O vídeo gravado na UPA de Costa Barros mostra quando homens armados invadem a unidade em meio ao confronto entre o Comando Vermelho e o Terceiro Comando Puro nas favelas do Chapadão e Pedreira. Eles estavam à procura de rivais feridos, que poderiam estar recebendo atendimento.

“Vai morrer!”, diz um dos criminosos. “Que lugar do Chapadão? Tu foi baleado como?”, questiona. “Eu sou trabalhador!”, responde o paciente. Em seguida, uma profissional de saúde interrompe: “Não tem baleado aqui. Respeita os profissionais”. Uma outra profissional desabafa: “Amigo, dá licença! Ele apontou a arma na minha cara. Não tem condições, não”.

A intervenção não foi o suficiente para impedir que dois pacientes fossem levados dali.
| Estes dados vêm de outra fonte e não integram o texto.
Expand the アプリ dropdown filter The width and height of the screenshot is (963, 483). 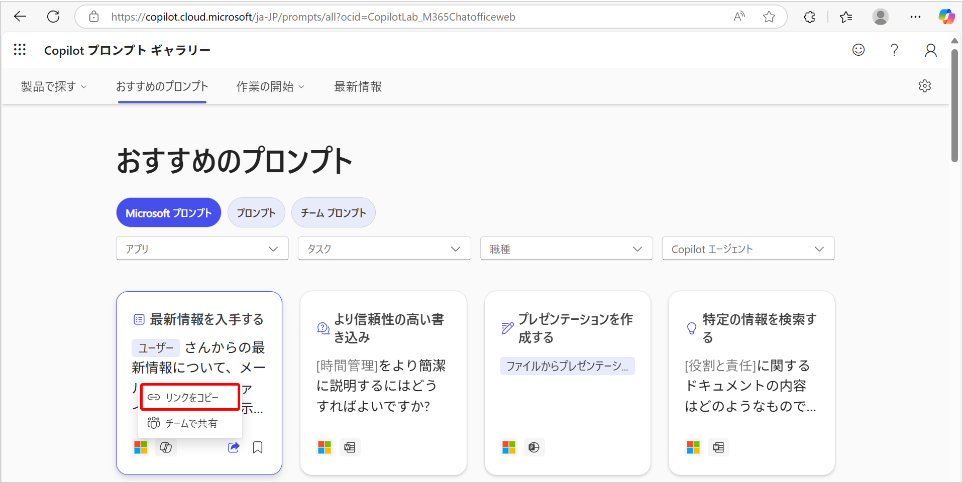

Eles foram liberados em seguida, quando os criminosos perceberam que eles não eram traficantes rivais.

No mesmo dia, Daniel Soranz, secretário municipal de Saúde do Rio, usou uma rede social para relatar o segundo sequestro de uma ambulância em menos de uma semana. “Profissionais de saúde e pacientes não podem viver sob esse risco permanente”, escreveu.

Milicianos gravados em invasão a hospital

Na madrugada de 18 de setembro, um grupo de oito milicianos armados invadiu o Hospital Municipal Pedro II, em Santa Cruz, Zona Oeste, para matar um paciente internado, que havia sido ferido por cinco tiros em confronto.

A câmera de segurança registrou a chegada do grupo na entrada do hospital em um carro. Um deles, que portava fuzil e vestia um colete da Polícia Civil, entrou no local. Outros dois, também com fuzis, ficaram do lado externo para dar cobertura. Imagens mostravam que os bandidos usavam luvas médicas.

Veja o momento em que o grupo chega na unidade:

Os criminosos subiram pelas escadas até o segundo andar, onde ficava o centro cirúrgico. Mas o alvo do grupo já havia sido operado e estava em uma enfermaria em outro andar. A invasão durou sete minutos.

Tiro atinge janela de hospital

Uma guerra de facções teve início no dia 27 de setembro logo após a visita do ministro Alexandre Padilha ao Hospital Federal do Andaraí, na Zona Norte. Na ocasião, a janela do 5º andar da unidade foi atingida por um tiro.

Durante o confronto, um vídeo gravado da janela de um prédio registrou um assassinato em plena luz do dia.

As imagens mostram um criminoso atirando à queima-roupa no rosto do rival. Um comparsa se aproxima correndo, com a arma em punho. É possível ouvir outros nove tiros no rosto da vítima. Perto dali, fiéis foram filmados enquanto buscavam proteção em uma igreja. Nas ruas, pessoas foram gravadas correndo em busca de refúgio dos tiros.